There were 113 households, of which 30.1% had children under the age of 18 living with them, 46.9% were married couples living together, 10.6% had a female householder with no husband present, 5.3% had a male householder with no wife present, and 37.2% were non-families. 34.5% of all households were made up of individuals, and 14.2% had someone living alone who was 65 years of age or older. The average household size was 2.36 and the average family size was 3.07.

The median age in the village was 36.8 years. 24% of residents were under the age of 18; 11.2% were between the ages of 18 and 24; 27.7% were from 25 to 44; 23.6% were from 45 to 64; and 13.5% were 65 years of age or older. The gender makeup of the village was 46.8% male and 53.2% female.

===2000 census===
As of the census of 2000, there were 322 people, 127 households, and 83 families living in the village. The population density was 3,017.0 PD/sqmi. There were 132 housing units at an average density of 1,236.8 /sqmi. The racial makeup of the village was 100.00% White.

There were 127 households, out of which 28.3% had children under the age of 18 living with them, 56.7% were married couples living together, 6.3% had a female householder with no husband present, and 34.6% were non-families. 31.5% of all households were made up of individuals, and 15.7% had someone living alone who was 65 years of age or older. The average household size was 2.54 and the average family size was 3.17.

In the village, the population was spread out, with 25.5% under the age of 18, 9.3% from 18 to 24, 26.7% from 25 to 44, 23.6% from 45 to 64, and 14.9% who were 65 years of age or older. The median age was 40 years. For every 100 females there were 92.8 males. For every 100 females age 18 and over, there were 83.2 males.

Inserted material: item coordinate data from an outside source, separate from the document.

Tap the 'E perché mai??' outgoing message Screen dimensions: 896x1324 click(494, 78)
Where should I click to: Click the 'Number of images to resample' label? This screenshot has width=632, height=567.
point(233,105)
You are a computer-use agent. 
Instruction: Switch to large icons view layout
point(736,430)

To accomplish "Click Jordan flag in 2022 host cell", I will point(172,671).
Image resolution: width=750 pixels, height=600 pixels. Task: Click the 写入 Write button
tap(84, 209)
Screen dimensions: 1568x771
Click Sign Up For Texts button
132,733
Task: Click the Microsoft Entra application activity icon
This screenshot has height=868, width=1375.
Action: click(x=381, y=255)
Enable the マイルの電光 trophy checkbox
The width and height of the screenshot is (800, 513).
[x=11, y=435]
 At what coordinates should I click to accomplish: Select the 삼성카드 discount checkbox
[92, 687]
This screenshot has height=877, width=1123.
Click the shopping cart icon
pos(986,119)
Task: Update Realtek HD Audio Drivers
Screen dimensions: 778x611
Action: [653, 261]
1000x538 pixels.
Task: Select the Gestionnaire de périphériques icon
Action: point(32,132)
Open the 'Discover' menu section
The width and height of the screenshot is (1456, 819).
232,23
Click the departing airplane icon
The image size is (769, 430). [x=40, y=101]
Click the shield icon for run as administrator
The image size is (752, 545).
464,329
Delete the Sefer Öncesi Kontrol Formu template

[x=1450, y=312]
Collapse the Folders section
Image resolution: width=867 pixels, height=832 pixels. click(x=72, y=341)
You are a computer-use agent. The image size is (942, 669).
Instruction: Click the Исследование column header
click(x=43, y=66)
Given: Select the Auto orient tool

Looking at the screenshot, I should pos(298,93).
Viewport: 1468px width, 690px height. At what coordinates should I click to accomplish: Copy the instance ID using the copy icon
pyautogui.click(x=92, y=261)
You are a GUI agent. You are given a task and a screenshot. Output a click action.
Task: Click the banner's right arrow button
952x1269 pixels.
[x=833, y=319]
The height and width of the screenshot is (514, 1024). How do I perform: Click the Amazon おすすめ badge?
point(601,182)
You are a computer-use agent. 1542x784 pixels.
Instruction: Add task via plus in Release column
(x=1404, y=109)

The median income for a household in the village was $41,250, and the median income for a family was $48,333. Males had a median income of $31,250 versus $23,000 for females. The per capita income for the village was $16,296. About 2.6% of families and 4.3% of the population were below the poverty line, including 7.9% of those under age 18 and 5.6% of those age 65 or over.

==Education==
The Miami East High School district's middle school was formerly located in Casstown. The district recently has built a new K-8 building around 2002 and has sold all other school buildings except the high school to private buyers. The building is now privately owned.